Target pointing data:
───
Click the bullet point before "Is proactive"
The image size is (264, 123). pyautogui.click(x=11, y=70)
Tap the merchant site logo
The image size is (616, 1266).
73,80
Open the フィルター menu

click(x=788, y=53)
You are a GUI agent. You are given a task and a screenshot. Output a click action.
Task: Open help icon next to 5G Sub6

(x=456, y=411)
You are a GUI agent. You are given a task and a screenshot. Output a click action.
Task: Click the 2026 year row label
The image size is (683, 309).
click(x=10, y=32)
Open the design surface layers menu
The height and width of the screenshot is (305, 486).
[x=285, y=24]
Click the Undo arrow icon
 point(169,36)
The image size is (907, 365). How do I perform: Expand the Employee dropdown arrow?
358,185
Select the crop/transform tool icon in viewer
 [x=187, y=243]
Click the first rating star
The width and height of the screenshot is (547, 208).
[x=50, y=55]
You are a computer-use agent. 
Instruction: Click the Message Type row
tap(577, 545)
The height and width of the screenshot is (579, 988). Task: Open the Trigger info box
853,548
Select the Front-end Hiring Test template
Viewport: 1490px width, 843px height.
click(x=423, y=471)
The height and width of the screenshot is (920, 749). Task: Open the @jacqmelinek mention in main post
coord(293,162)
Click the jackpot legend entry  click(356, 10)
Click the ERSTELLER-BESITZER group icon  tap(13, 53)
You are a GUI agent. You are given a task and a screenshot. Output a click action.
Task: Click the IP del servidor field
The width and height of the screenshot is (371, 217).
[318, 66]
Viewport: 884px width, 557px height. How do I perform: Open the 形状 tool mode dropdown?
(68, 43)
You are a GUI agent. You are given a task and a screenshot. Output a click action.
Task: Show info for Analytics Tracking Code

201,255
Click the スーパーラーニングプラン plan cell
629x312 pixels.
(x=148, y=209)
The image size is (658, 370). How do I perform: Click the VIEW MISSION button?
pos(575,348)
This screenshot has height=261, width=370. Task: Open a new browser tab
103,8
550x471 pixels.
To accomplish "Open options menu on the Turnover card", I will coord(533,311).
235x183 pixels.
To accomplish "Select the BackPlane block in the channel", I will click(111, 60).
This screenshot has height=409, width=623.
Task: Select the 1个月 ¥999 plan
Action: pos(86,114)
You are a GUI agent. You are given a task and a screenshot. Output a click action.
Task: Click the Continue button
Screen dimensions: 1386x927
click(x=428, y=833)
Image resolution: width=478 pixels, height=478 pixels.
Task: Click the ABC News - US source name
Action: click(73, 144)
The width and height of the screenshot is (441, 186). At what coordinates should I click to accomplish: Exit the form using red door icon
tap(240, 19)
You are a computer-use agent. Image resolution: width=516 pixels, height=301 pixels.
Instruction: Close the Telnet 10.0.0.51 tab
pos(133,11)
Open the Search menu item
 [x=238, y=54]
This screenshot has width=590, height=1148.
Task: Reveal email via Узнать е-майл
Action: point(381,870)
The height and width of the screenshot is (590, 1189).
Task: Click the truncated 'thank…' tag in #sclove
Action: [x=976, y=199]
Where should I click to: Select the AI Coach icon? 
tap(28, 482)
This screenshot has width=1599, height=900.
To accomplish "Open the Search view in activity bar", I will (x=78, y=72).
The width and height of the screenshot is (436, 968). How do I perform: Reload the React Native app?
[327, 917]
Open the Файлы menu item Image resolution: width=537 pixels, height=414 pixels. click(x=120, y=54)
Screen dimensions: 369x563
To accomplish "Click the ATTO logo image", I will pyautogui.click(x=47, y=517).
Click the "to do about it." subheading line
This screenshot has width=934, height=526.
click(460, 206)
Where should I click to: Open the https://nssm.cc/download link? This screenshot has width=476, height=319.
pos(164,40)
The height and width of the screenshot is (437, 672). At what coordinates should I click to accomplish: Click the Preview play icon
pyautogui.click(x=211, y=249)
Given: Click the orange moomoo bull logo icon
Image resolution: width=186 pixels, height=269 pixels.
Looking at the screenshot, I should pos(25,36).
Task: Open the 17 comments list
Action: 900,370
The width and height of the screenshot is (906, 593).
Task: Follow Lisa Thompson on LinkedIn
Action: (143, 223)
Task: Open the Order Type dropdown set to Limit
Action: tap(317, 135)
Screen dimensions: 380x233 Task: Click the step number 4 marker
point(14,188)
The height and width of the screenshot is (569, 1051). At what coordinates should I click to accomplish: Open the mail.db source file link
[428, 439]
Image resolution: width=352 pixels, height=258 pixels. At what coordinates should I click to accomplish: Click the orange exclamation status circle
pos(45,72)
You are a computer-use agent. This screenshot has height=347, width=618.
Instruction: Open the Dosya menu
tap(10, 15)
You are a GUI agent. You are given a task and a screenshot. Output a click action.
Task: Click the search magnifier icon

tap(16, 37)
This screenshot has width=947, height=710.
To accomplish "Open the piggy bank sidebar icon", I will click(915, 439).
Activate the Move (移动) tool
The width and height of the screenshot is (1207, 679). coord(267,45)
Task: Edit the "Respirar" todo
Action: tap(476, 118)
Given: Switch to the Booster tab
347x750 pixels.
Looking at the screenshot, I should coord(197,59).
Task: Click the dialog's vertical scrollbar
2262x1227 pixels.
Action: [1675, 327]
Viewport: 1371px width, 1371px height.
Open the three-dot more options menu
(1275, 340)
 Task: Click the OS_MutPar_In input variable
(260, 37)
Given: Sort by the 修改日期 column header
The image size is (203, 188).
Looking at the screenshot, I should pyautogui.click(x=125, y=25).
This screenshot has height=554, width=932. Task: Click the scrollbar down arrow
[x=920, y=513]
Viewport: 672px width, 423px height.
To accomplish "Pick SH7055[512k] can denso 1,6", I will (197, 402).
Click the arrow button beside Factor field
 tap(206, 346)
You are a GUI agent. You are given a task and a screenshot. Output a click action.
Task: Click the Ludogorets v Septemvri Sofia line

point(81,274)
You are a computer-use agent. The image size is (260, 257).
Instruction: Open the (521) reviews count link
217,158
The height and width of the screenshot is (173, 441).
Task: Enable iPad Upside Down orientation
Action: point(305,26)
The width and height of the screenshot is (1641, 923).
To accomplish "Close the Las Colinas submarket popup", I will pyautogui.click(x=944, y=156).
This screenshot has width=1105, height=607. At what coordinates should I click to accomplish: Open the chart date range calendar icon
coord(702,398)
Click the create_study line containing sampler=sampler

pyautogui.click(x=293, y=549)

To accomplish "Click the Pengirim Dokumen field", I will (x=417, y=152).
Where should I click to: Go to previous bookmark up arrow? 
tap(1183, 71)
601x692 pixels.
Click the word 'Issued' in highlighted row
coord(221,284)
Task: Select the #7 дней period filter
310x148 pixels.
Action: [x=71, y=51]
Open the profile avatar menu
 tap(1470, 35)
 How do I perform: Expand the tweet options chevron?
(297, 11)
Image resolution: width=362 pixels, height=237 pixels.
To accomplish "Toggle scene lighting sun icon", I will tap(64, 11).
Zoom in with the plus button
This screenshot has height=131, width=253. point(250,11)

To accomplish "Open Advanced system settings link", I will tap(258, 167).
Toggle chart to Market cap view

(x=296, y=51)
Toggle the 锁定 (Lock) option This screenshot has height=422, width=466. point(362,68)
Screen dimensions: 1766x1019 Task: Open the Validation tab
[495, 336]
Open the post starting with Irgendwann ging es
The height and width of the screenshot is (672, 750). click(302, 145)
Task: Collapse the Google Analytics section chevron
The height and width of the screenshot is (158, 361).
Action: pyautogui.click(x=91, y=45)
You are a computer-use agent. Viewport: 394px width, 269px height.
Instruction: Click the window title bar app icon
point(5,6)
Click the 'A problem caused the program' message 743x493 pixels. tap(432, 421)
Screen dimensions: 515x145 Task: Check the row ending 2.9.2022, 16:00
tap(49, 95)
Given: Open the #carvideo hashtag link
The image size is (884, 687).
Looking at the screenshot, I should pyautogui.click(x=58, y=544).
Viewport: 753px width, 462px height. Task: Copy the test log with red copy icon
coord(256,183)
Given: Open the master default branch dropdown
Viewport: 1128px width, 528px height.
───
• _PROBLEM STATEMENT_: Reproduce verbatim the lines of the data beginning with the line that contains "Given: Open the master" and continuing through the end of the data.

• _RESPONSE_:
Given: Open the master default branch dropdown
Viewport: 1128px width, 528px height.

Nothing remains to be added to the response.